Provided data:
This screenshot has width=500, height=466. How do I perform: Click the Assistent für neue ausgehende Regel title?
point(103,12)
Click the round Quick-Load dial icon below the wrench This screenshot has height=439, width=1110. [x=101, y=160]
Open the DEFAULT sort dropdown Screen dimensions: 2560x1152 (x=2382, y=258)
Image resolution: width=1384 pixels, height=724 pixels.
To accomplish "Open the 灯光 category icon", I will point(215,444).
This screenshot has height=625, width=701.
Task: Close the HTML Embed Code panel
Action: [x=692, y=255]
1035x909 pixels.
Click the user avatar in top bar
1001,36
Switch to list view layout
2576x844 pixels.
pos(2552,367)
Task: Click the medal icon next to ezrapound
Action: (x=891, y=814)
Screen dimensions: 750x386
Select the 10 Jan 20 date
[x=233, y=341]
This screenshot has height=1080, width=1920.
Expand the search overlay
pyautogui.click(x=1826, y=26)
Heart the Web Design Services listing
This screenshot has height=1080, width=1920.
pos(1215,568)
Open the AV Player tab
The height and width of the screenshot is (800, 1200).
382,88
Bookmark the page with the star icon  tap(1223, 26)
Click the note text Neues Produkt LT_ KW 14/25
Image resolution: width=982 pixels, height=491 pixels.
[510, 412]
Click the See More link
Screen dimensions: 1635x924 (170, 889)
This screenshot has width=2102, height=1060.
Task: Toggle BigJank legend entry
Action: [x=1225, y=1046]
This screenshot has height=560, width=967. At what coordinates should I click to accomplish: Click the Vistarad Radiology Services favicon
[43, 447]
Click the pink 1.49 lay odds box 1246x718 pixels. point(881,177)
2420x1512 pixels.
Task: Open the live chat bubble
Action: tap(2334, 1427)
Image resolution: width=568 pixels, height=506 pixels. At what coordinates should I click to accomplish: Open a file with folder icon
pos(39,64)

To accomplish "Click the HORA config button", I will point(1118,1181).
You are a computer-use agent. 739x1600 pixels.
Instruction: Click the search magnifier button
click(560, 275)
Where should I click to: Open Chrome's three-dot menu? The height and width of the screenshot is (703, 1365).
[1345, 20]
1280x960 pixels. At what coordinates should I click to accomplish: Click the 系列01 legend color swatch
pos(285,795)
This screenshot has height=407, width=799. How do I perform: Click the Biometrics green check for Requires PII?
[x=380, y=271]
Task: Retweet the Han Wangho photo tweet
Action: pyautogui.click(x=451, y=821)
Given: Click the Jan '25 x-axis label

Problem requirements:
Copy these lines verbatim, keeping every one of them in its original order.

Solution for this exercise:
This screenshot has width=500, height=466. How do I perform: Click the Assistent für neue ausgehende Regel title?
point(103,12)
Click the round Quick-Load dial icon below the wrench This screenshot has height=439, width=1110. [x=101, y=160]
Open the DEFAULT sort dropdown Screen dimensions: 2560x1152 (x=2382, y=258)
Image resolution: width=1384 pixels, height=724 pixels.
To accomplish "Open the 灯光 category icon", I will point(215,444).
This screenshot has height=625, width=701.
Task: Close the HTML Embed Code panel
Action: [x=692, y=255]
1035x909 pixels.
Click the user avatar in top bar
1001,36
Switch to list view layout
2576x844 pixels.
pos(2552,367)
Task: Click the medal icon next to ezrapound
Action: (x=891, y=814)
Screen dimensions: 750x386
Select the 10 Jan 20 date
[x=233, y=341]
This screenshot has height=1080, width=1920.
Expand the search overlay
pyautogui.click(x=1826, y=26)
Heart the Web Design Services listing
This screenshot has height=1080, width=1920.
pos(1215,568)
Open the AV Player tab
The height and width of the screenshot is (800, 1200).
382,88
Bookmark the page with the star icon  tap(1223, 26)
Click the note text Neues Produkt LT_ KW 14/25
Image resolution: width=982 pixels, height=491 pixels.
[510, 412]
Click the See More link
Screen dimensions: 1635x924 (170, 889)
This screenshot has width=2102, height=1060.
Task: Toggle BigJank legend entry
Action: [x=1225, y=1046]
This screenshot has height=560, width=967. At what coordinates should I click to accomplish: Click the Vistarad Radiology Services favicon
[43, 447]
Click the pink 1.49 lay odds box 1246x718 pixels. point(881,177)
2420x1512 pixels.
Task: Open the live chat bubble
Action: tap(2334, 1427)
Image resolution: width=568 pixels, height=506 pixels. At what coordinates should I click to accomplish: Open a file with folder icon
pos(39,64)

To accomplish "Click the HORA config button", I will point(1118,1181).
You are a computer-use agent. 739x1600 pixels.
Instruction: Click the search magnifier button
click(560, 275)
Where should I click to: Open Chrome's three-dot menu? The height and width of the screenshot is (703, 1365).
[1345, 20]
1280x960 pixels. At what coordinates should I click to accomplish: Click the 系列01 legend color swatch
pos(285,795)
This screenshot has height=407, width=799. How do I perform: Click the Biometrics green check for Requires PII?
[x=380, y=271]
Task: Retweet the Han Wangho photo tweet
Action: pyautogui.click(x=451, y=821)
Given: Click the Jan '25 x-axis label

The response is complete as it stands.